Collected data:
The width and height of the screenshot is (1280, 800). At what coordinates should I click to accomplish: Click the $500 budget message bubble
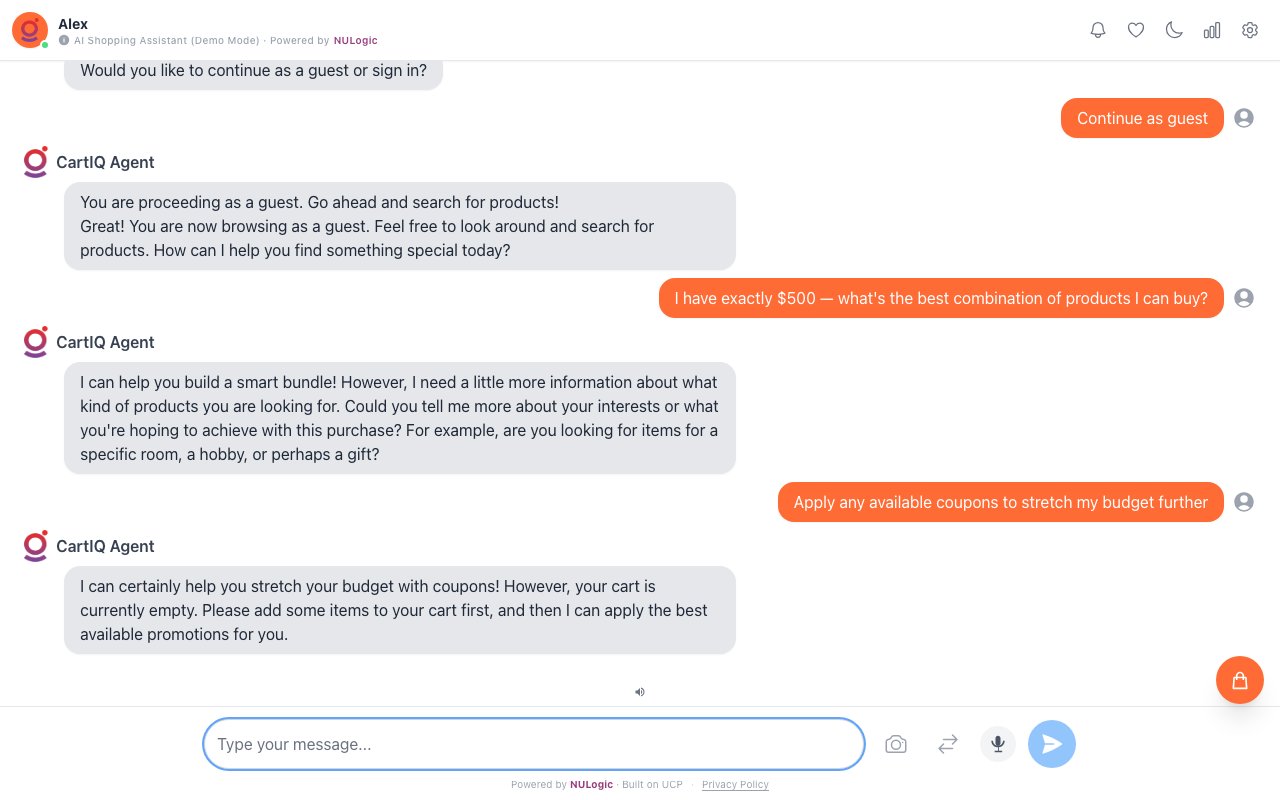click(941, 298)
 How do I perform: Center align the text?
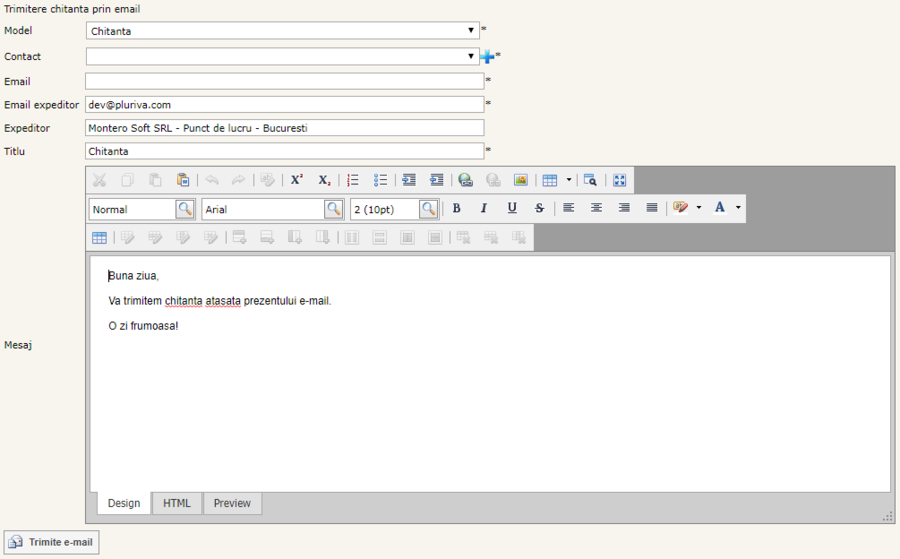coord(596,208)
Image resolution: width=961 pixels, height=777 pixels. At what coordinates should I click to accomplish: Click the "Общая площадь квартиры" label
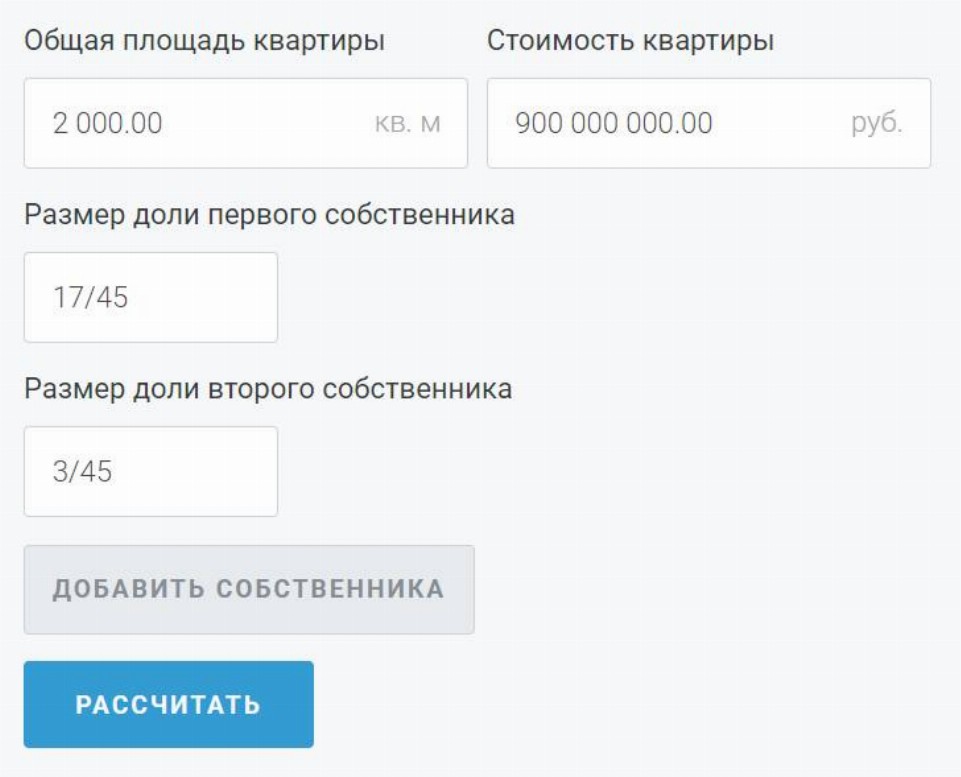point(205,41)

[Exercise aim]:
Copy the lines of the records, beginning where the line containing "Image resolution: width=961" appears and continuing through the final line, exactly and with no pictures.

[Output]:
Image resolution: width=961 pixels, height=777 pixels. At what coordinates should I click to accomplish: Click the "Общая площадь квартиры" label
point(205,41)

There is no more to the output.